Il titolo di Sibilla era proprio di una figura religiosa di prestigio: la sacerdotessa di Apollo e di Ecate, (quest’ultima una divinità notturna legata alla Luna e di provenienza mediorientale): simili caratteristiche ne accentuavano il legame con il mondo della notte, degli inferi e del mistero irrazionale, esaltato da riti evocativi, guidati da officianti del culto particolarmente ispirati, alterati da sostanze allucinogene e quasi divorati da una sorta di sacra follia, la “mania” o il sacro “furor”, alla base del mondo dell’al di là.
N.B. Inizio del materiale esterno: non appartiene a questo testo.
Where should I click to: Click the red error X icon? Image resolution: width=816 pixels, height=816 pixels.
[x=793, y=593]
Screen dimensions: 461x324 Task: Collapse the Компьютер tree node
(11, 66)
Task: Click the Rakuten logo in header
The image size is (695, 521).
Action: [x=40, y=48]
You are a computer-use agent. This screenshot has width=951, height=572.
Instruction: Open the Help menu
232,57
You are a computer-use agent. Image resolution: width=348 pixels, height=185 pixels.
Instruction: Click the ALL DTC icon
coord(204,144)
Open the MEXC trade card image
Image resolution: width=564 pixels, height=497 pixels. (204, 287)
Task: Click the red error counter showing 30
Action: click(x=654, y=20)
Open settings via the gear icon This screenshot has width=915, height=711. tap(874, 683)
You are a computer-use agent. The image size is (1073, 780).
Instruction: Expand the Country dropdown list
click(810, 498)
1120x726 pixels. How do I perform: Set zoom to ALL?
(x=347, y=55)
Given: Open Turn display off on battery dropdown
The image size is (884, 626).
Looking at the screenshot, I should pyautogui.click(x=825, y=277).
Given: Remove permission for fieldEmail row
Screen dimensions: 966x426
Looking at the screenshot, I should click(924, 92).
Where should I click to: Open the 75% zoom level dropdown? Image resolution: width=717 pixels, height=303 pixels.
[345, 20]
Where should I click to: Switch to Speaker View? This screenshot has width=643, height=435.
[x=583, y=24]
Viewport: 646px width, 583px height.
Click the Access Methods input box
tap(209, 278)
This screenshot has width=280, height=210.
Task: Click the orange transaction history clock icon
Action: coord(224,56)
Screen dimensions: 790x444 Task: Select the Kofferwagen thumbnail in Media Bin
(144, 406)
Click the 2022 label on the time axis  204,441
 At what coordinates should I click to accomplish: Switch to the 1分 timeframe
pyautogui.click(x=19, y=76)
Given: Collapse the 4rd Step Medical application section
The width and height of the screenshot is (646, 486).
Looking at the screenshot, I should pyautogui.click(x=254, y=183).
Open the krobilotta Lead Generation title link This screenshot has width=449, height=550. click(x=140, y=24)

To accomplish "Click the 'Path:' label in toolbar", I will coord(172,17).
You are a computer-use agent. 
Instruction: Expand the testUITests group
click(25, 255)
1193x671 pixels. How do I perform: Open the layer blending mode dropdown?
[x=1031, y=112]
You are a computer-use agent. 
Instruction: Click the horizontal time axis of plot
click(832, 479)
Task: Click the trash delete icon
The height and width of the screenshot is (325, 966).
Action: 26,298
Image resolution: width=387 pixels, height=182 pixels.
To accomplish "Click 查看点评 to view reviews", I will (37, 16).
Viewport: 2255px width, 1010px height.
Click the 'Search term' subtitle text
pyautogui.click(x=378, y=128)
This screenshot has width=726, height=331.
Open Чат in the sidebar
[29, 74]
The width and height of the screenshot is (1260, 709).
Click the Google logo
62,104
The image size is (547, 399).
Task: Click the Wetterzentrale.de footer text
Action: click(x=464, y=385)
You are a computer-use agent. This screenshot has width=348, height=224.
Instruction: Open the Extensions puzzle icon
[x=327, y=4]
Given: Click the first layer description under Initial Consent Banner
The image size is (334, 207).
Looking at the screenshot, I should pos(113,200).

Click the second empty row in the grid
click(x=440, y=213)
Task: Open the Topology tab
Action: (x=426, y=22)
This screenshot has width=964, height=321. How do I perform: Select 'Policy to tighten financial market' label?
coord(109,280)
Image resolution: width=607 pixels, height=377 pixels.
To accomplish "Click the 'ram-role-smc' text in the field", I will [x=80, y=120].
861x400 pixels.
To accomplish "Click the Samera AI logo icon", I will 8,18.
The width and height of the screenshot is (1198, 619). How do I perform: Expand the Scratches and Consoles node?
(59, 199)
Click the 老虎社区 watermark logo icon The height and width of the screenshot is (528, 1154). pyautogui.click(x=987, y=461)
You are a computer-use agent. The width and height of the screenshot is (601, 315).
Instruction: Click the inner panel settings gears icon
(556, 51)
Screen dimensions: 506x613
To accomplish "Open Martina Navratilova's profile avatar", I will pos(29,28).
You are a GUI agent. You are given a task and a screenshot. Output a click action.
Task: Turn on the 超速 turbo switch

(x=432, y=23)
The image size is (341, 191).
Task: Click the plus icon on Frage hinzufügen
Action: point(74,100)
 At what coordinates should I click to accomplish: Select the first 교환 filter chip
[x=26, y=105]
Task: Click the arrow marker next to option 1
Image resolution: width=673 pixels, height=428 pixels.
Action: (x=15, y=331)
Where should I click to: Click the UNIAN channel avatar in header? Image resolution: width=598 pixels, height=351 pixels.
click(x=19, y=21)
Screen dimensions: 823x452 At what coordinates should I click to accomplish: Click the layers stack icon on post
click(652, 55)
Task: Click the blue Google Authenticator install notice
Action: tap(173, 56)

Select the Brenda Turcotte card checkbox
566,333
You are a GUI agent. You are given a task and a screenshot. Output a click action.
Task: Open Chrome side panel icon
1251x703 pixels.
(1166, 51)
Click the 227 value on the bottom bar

La Sibilla cumana poi svolgeva la sua attività oracolare, preparatoria a qualsiasi contatto (anche onirico) con l’oltretomba, in un contesto paesaggistico assai evocativo: nei pressi del Lago d’Averno, in un antro oscuro e labirintico, in cui la sacerdotessa vaticinava i suoi responsi, trascrivendoli in esametri su foglie di palma; responsi sovente di difficile decriptazione, che lasciavano il richiedente nell’angoscia dell’incapacità interpretativa: si parla tutt’oggi di responsi sibillini e i libri sibillini, una 'summa' di messaggi criptici di varia natura sono dei testi leggendari, simbolici dell’impossibilità di conoscere e interpretare correttamente il fatum, la volontà degli dèi comunque Al di fuori della valenza mitologica, che ammantava la Sibilla di un velo impalpabile di mistero, le sacerdotesse cumane erano personaggi reali, giovani vergini, che rimanevano tali e svolgevano questo ruolo per tutta la vita, completamente devote ad Apollo ed Ecate, e in quanto tali insignite di venerazione particolare, anche perché i loro responsi potevano avere determinante peso politico.